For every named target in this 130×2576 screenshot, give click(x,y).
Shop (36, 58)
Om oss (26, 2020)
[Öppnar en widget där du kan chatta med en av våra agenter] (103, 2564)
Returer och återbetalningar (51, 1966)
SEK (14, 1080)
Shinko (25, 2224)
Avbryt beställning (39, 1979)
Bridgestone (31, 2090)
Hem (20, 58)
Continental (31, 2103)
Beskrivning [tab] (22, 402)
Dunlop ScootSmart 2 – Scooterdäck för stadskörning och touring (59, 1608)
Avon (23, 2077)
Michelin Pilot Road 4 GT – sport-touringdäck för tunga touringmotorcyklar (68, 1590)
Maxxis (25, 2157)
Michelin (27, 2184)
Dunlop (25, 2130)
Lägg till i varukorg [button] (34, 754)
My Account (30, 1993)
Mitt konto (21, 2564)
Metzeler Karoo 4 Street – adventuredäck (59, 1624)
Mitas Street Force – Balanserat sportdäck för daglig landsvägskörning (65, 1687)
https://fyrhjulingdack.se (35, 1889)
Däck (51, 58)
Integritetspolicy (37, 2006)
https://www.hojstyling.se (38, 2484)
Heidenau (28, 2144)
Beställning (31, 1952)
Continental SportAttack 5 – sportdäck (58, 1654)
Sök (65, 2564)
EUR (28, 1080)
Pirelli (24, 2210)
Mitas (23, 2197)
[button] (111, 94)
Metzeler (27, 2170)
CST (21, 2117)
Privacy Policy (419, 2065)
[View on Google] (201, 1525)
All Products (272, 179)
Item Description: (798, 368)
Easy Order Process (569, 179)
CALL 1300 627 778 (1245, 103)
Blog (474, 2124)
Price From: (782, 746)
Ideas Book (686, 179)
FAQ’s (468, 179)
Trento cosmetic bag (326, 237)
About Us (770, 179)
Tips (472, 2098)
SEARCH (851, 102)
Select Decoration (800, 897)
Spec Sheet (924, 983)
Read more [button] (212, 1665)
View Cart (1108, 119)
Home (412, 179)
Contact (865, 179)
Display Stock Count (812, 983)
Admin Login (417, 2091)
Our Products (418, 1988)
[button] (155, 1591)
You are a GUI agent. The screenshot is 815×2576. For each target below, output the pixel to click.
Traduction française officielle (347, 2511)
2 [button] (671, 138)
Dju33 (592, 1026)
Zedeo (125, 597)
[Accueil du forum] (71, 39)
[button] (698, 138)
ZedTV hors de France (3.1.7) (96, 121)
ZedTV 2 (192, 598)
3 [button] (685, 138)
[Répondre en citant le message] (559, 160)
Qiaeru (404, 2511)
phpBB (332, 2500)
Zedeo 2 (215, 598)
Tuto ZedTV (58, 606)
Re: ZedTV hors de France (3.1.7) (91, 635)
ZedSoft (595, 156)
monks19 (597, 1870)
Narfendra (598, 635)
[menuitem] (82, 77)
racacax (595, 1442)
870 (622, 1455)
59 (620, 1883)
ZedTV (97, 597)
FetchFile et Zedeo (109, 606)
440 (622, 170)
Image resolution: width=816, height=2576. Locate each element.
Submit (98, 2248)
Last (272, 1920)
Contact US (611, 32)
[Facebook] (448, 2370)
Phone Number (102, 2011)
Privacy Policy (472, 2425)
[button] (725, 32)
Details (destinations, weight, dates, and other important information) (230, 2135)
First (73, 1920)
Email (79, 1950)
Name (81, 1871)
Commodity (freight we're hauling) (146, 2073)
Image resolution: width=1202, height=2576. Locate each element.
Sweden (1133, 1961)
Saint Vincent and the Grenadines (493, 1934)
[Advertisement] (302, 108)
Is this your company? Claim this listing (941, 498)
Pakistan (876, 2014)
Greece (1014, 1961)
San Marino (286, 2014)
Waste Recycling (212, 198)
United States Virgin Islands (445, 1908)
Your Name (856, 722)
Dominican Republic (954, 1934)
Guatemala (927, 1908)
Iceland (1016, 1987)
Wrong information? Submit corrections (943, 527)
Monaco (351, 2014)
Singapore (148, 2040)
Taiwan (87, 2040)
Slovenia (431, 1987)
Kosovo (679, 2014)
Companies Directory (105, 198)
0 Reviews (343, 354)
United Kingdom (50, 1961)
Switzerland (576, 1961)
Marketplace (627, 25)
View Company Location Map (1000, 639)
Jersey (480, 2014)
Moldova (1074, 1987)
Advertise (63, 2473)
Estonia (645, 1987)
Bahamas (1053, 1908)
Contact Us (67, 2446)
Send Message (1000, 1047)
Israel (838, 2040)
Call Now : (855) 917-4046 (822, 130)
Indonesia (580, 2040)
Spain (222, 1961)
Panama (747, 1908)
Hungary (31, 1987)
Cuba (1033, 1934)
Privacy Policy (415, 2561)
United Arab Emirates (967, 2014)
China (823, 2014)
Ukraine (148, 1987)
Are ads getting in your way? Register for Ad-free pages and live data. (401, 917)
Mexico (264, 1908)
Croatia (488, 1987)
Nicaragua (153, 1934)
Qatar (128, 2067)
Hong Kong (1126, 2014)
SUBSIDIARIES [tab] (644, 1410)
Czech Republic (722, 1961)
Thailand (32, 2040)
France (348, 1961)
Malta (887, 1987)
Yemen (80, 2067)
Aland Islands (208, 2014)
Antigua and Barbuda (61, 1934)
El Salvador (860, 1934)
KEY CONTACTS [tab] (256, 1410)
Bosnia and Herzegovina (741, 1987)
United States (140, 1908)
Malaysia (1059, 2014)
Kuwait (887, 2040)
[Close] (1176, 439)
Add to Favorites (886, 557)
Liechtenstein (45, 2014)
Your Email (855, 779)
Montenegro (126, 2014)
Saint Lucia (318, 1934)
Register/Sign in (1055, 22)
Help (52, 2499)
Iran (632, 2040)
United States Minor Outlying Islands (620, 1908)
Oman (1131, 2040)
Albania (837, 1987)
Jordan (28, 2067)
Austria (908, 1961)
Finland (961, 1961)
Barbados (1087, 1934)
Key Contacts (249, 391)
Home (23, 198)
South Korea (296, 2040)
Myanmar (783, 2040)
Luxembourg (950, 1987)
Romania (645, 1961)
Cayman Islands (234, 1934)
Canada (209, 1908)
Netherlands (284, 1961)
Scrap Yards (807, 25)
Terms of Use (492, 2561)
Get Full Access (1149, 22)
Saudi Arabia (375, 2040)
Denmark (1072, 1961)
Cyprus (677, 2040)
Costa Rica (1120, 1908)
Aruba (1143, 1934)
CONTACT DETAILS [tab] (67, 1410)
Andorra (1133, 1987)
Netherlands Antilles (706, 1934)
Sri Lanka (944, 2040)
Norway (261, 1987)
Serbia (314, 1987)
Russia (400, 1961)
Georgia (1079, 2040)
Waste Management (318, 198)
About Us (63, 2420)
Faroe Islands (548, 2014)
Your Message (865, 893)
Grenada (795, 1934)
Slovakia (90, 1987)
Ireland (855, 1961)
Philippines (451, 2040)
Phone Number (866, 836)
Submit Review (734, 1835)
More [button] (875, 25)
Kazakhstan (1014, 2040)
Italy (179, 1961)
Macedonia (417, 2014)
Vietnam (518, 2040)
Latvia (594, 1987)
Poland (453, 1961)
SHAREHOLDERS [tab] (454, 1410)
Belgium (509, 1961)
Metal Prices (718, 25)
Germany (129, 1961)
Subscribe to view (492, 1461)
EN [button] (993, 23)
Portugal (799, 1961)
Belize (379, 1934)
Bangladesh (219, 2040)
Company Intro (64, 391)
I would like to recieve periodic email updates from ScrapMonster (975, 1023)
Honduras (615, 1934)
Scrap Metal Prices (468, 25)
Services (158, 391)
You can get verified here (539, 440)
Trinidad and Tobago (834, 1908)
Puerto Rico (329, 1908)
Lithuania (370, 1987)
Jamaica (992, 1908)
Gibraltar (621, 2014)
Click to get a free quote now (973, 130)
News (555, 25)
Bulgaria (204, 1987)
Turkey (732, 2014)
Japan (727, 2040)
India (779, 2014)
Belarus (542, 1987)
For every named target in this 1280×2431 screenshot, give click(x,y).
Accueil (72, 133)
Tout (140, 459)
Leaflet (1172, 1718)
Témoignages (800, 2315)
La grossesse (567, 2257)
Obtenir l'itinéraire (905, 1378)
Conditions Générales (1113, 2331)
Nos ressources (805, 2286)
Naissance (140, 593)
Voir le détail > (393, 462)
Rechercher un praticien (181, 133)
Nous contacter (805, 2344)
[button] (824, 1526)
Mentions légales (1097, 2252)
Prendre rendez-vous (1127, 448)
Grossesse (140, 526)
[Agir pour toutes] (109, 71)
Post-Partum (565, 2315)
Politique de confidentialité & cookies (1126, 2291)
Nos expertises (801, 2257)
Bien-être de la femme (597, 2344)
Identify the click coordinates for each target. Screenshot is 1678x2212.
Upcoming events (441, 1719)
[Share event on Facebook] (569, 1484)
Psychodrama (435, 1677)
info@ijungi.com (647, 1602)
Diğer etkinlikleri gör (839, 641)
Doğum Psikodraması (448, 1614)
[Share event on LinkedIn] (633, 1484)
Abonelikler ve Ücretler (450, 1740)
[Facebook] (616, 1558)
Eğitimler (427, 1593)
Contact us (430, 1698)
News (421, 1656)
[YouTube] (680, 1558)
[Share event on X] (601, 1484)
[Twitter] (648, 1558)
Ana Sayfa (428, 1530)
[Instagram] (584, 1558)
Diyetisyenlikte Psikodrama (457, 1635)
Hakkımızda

----------------------------------------

Tell how many lines above contain the word "Islands". Give the number alone.

5